** PROVIDED ENTRIES **
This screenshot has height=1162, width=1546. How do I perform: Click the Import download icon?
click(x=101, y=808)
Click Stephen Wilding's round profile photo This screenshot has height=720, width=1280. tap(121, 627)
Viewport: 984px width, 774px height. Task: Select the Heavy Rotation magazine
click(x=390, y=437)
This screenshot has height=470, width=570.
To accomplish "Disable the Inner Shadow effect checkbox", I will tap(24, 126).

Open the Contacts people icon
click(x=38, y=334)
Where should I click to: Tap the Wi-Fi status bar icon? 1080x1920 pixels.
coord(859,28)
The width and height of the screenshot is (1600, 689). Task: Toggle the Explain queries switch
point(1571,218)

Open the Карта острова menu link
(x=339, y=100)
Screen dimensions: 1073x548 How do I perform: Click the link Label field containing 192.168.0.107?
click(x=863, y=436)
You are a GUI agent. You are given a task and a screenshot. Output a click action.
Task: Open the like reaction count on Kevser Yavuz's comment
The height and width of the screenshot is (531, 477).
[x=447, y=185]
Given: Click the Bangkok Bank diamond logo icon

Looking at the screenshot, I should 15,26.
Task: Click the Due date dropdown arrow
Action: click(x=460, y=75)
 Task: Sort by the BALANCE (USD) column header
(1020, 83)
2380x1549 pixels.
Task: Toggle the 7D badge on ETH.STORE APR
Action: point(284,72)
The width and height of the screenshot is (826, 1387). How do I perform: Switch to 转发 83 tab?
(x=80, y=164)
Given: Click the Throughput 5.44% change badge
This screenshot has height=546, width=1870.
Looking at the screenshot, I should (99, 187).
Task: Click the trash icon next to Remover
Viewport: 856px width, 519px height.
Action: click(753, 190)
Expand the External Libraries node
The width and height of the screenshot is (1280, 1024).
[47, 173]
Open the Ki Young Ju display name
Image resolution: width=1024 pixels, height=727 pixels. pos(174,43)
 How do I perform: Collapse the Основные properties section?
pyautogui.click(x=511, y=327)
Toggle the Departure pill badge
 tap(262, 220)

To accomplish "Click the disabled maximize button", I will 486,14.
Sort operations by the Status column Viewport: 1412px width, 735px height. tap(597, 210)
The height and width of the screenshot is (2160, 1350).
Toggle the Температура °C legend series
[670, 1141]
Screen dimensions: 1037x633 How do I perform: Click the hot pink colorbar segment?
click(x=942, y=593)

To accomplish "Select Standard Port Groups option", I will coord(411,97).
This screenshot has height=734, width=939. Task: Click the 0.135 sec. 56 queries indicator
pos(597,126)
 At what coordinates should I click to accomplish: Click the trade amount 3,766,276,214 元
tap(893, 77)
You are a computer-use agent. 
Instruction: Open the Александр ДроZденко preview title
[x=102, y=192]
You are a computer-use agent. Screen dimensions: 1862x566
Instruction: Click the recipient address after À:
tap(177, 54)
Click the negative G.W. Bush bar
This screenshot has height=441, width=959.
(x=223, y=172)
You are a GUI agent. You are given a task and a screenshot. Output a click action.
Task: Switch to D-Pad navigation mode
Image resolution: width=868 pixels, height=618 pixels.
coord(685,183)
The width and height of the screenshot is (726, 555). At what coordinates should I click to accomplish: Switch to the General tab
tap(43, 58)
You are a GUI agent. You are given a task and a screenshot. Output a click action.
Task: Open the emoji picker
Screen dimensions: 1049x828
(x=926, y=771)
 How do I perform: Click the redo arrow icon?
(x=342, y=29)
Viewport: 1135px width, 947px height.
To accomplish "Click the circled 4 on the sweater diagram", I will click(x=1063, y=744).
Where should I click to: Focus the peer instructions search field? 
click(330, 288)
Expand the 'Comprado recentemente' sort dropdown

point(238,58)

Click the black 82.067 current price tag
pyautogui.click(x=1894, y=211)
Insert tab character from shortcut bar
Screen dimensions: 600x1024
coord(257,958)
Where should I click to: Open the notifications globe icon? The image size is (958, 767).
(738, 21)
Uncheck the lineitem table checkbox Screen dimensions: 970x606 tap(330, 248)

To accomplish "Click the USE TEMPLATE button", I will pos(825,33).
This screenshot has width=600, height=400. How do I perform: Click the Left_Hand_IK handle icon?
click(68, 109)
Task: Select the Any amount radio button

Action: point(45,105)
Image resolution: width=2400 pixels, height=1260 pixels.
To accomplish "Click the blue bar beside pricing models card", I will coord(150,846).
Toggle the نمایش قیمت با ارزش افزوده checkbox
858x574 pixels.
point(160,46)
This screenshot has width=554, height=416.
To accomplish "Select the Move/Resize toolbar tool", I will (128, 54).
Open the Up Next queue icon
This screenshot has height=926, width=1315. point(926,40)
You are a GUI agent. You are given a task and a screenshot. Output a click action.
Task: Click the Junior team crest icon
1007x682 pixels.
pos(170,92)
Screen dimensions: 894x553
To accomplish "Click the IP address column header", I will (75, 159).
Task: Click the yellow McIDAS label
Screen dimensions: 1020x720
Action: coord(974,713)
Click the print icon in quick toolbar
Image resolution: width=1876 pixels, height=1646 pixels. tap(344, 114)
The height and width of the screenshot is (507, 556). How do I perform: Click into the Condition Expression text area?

** EXERCISE DIRECTIONS **
The answer should reproduce all of the data without any alteration.

** TASK ANSWER **
This screenshot has height=1162, width=1546. How do I perform: Click the Import download icon?
click(x=101, y=808)
Click Stephen Wilding's round profile photo This screenshot has height=720, width=1280. tap(121, 627)
Viewport: 984px width, 774px height. Task: Select the Heavy Rotation magazine
click(x=390, y=437)
This screenshot has height=470, width=570.
To accomplish "Disable the Inner Shadow effect checkbox", I will tap(24, 126).

Open the Contacts people icon
click(x=38, y=334)
Where should I click to: Tap the Wi-Fi status bar icon? 1080x1920 pixels.
coord(859,28)
The width and height of the screenshot is (1600, 689). Task: Toggle the Explain queries switch
point(1571,218)

Open the Карта острова menu link
(x=339, y=100)
Screen dimensions: 1073x548 How do I perform: Click the link Label field containing 192.168.0.107?
click(x=863, y=436)
You are a GUI agent. You are given a task and a screenshot. Output a click action.
Task: Open the like reaction count on Kevser Yavuz's comment
The height and width of the screenshot is (531, 477).
[x=447, y=185]
Given: Click the Bangkok Bank diamond logo icon

Looking at the screenshot, I should 15,26.
Task: Click the Due date dropdown arrow
Action: click(x=460, y=75)
 Task: Sort by the BALANCE (USD) column header
(1020, 83)
2380x1549 pixels.
Task: Toggle the 7D badge on ETH.STORE APR
Action: point(284,72)
The width and height of the screenshot is (826, 1387). How do I perform: Switch to 转发 83 tab?
(x=80, y=164)
Given: Click the Throughput 5.44% change badge
This screenshot has height=546, width=1870.
Looking at the screenshot, I should (99, 187).
Task: Click the trash icon next to Remover
Viewport: 856px width, 519px height.
Action: click(753, 190)
Expand the External Libraries node
The width and height of the screenshot is (1280, 1024).
[47, 173]
Open the Ki Young Ju display name
Image resolution: width=1024 pixels, height=727 pixels. pos(174,43)
 How do I perform: Collapse the Основные properties section?
pyautogui.click(x=511, y=327)
Toggle the Departure pill badge
 tap(262, 220)

To accomplish "Click the disabled maximize button", I will 486,14.
Sort operations by the Status column Viewport: 1412px width, 735px height. tap(597, 210)
The height and width of the screenshot is (2160, 1350).
Toggle the Температура °C legend series
[670, 1141]
Screen dimensions: 1037x633 How do I perform: Click the hot pink colorbar segment?
click(x=942, y=593)

To accomplish "Select Standard Port Groups option", I will coord(411,97).
This screenshot has height=734, width=939. Task: Click the 0.135 sec. 56 queries indicator
pos(597,126)
 At what coordinates should I click to accomplish: Click the trade amount 3,766,276,214 元
tap(893, 77)
You are a computer-use agent. 
Instruction: Open the Александр ДроZденко preview title
[x=102, y=192]
You are a computer-use agent. Screen dimensions: 1862x566
Instruction: Click the recipient address after À:
tap(177, 54)
Click the negative G.W. Bush bar
This screenshot has height=441, width=959.
(x=223, y=172)
You are a GUI agent. You are given a task and a screenshot. Output a click action.
Task: Switch to D-Pad navigation mode
Image resolution: width=868 pixels, height=618 pixels.
coord(685,183)
The width and height of the screenshot is (726, 555). At what coordinates should I click to accomplish: Switch to the General tab
tap(43, 58)
You are a GUI agent. You are given a task and a screenshot. Output a click action.
Task: Open the emoji picker
Screen dimensions: 1049x828
(x=926, y=771)
 How do I perform: Click the redo arrow icon?
(x=342, y=29)
Viewport: 1135px width, 947px height.
To accomplish "Click the circled 4 on the sweater diagram", I will click(x=1063, y=744).
Where should I click to: Focus the peer instructions search field? 
click(330, 288)
Expand the 'Comprado recentemente' sort dropdown

point(238,58)

Click the black 82.067 current price tag
pyautogui.click(x=1894, y=211)
Insert tab character from shortcut bar
Screen dimensions: 600x1024
coord(257,958)
Where should I click to: Open the notifications globe icon? The image size is (958, 767).
(738, 21)
Uncheck the lineitem table checkbox Screen dimensions: 970x606 tap(330, 248)

To accomplish "Click the USE TEMPLATE button", I will pos(825,33).
This screenshot has width=600, height=400. How do I perform: Click the Left_Hand_IK handle icon?
click(68, 109)
Task: Select the Any amount radio button

Action: point(45,105)
Image resolution: width=2400 pixels, height=1260 pixels.
To accomplish "Click the blue bar beside pricing models card", I will coord(150,846).
Toggle the نمایش قیمت با ارزش افزوده checkbox
858x574 pixels.
point(160,46)
This screenshot has width=554, height=416.
To accomplish "Select the Move/Resize toolbar tool", I will (128, 54).
Open the Up Next queue icon
This screenshot has height=926, width=1315. point(926,40)
You are a GUI agent. You are given a task and a screenshot. Output a click action.
Task: Click the Junior team crest icon
1007x682 pixels.
pos(170,92)
Screen dimensions: 894x553
To accomplish "Click the IP address column header", I will (75, 159).
Task: Click the yellow McIDAS label
Screen dimensions: 1020x720
Action: coord(974,713)
Click the print icon in quick toolbar
Image resolution: width=1876 pixels, height=1646 pixels. tap(344, 114)
The height and width of the screenshot is (507, 556). How do I perform: Click into the Condition Expression text area?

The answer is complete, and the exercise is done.